O da senden sonra hayat bulmuş Açe kızım. O da ćok acı çekmiş , o da yıpranmış. Sen hiç mi abinin haberinden sonra tenha binaların tepesine çıkmadın? Hiç mi o gitti ben de gideceğim. Benim hem babam hem abimdi o. Diye bağırmadın mı? Birbirinizin hayatını yeşerttiniz siz. Elbet ki o anıları da sileceksiniz.

Silecektim , silecekti .Tüm o kötü anıları tek bir sevgi ile aşabilirdik. İki yaralıydık biz. En değerli yerlerimizden. Tam tanımıyordum onu , ama tanımalıydım. Bir yarayı kapatmak için önce kapanacak yarayı bulup tespit edecektim. O benim doktorumdu ben onun. Ama ben acemiydim. O ise tek bir görüşte beni tanımak istemişti. Lojmana ilk geldiğimde sormuştu bana. Babanız mı şehit demişti. Abim... Babam gitti , görmedim demiştim bende.
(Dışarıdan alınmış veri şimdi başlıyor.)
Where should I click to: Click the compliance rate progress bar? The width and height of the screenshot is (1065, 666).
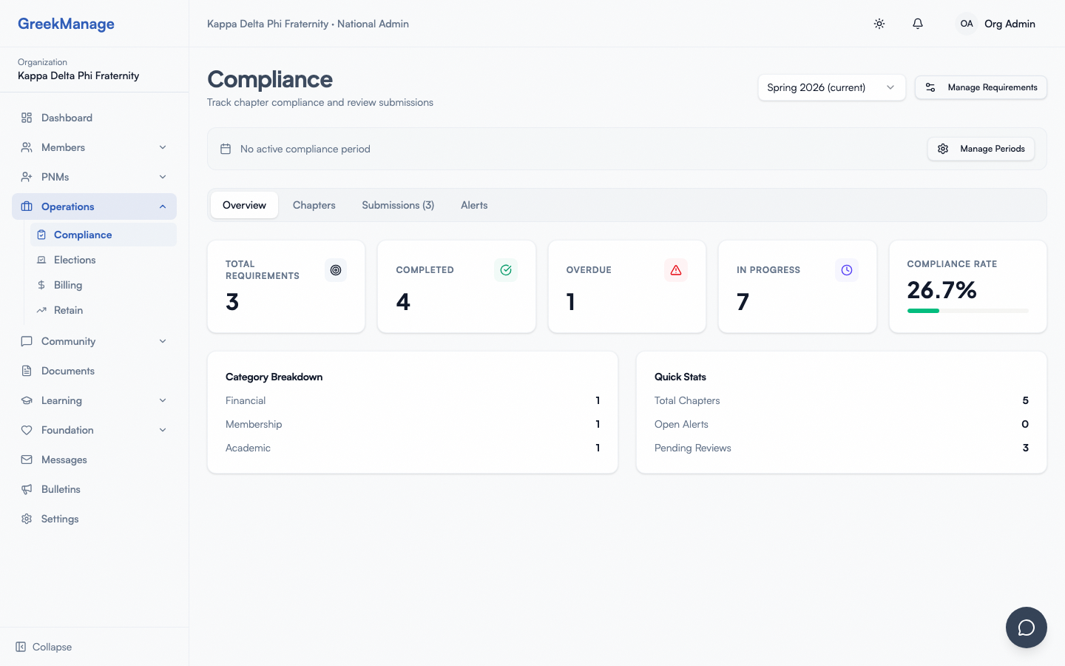[x=967, y=311]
Sanki ondan yardım istemiştim. O ise yardım etmişti. Ama ben hiçbir şey sormamıştım, araştırmamıştım. O da en az benim kadar yaralıydı. Ben ise bunun çağresini bulacaktım tıpkı onun gibi...

Yüzüme bir ıslaklık kondu, sonra bir tane daha ve bir tane daha. " Alışılmıyor mu yokluklarına, abi. Hiç mi olmuyor. Hiç mi gitmiyor babamdaki utanç , hiç mi gitmiyor anneme olan hasret ve hiç mi geçmiyor kardeşime olan vicdan azabı abi? Yalvarırım söyle." Ağlıyordu. Benim teselli vermem gerekiyordu. Hafifçe gerildim yerimde. Gözümü açmaya çalıştım. Başarılı da oldum. Mahmur gözlerle onun kara gözlerini aradım. Tam karşımdaydı. " Rahatsız mı ettim güzelim?" Az önceki o sesinden bir gıdım dahi yoktu. Benden saklamayı seçiyordu. Başımı olumlu anlamda salladım. " Duydum. Acını saklıyorsun benden. Canımı yakıyor benimle duygularını, acılarını paylaşmaman. Bana sen çağre oldun Eymen. Ben neden sana çağre olmayayım?" Kaşları üst tarafa doğru kıvrıldı. " Yanlış duymuşsundur sen güzelim. Gel hadi devam et uykuna." Sinirleniyorum. Bana doğruları söylemiyordu. " Doğruyu söyle Eymen , duydum. Söylediniz birşeyler. İntihar dedin ,anne dedin , vicdan dedin. Dedin birşeyler . Ben seni kırmadan anlat yoksa ben elinde sonunda öğrenip iyileştiririm." Daha da mahcup baktı. Ben karşısında parçalandım. Gözlerine deydi gözlerim. Yaşanmışlık vardı gözlerinde. Kafasını sağa yatırdı. "Zorlama Açelya , lütfen. Sonra konuşalım n'olur . Söz anlatıcağım ama şimdi değil." Daha da parçalandım o bakışlara , altında ezildim o tüm duyguların. Zorlamadım. "Söz mü ? Yaralarına sarmama izin verecek misin?" Gözlerim doldu , algılarım bozuldu. Büyük elleri ile kafamı tuttu. Gözümden akan yaşları baş parmağı ile sildi , yanaklarımı okşadı. Her bir gözyaşım Eymen için aktı. Başını aşağı yukarı salladı. " Söz... Söz anlatacağım. İzin vereceğim ama şuan üsteleme. " Usulca salladım başımı, onayladım." Üstelemeyeceğim seni. Ama n'olur üzülme , n'olur ağlama." Başımı sağa eğdim. " Tamam mı?" Son kez sildi göz yaşlarımı. " Tamam..." Yüzü yüzüme yaklaştı , alnımdan öptü. Ben de ellerimi yüzüne yaklaştırıp gözyaşlarını sildim. Arkadan ise bir ağlama sesi geldi. Eymen 'in arkasına baktığımda elinde peçeteyle hönküre hönküre ağlayan Tuğrul abiyi gördüm. Ona baktığımızı anladı. " Devam edin siz siktir edin beni" bu davranışı gülmemize neden oldu. Eymen de tuğrul abiye yaklaşıp peçeteyi elinden aldı. Gözlerini sildi. " Gerizekalı sevgilin solunda abinim ben. Yanlış bir şey yapma!" Dediği an daha da çok güldük. " Mal mısın sen abi?" Aşağı yukarı salladı kafasını. " Malım. Vallahi malım billahi malım." Daha çok güldüm. " Ne halin varsa gör abi. Başka bir şey söylemiyorum."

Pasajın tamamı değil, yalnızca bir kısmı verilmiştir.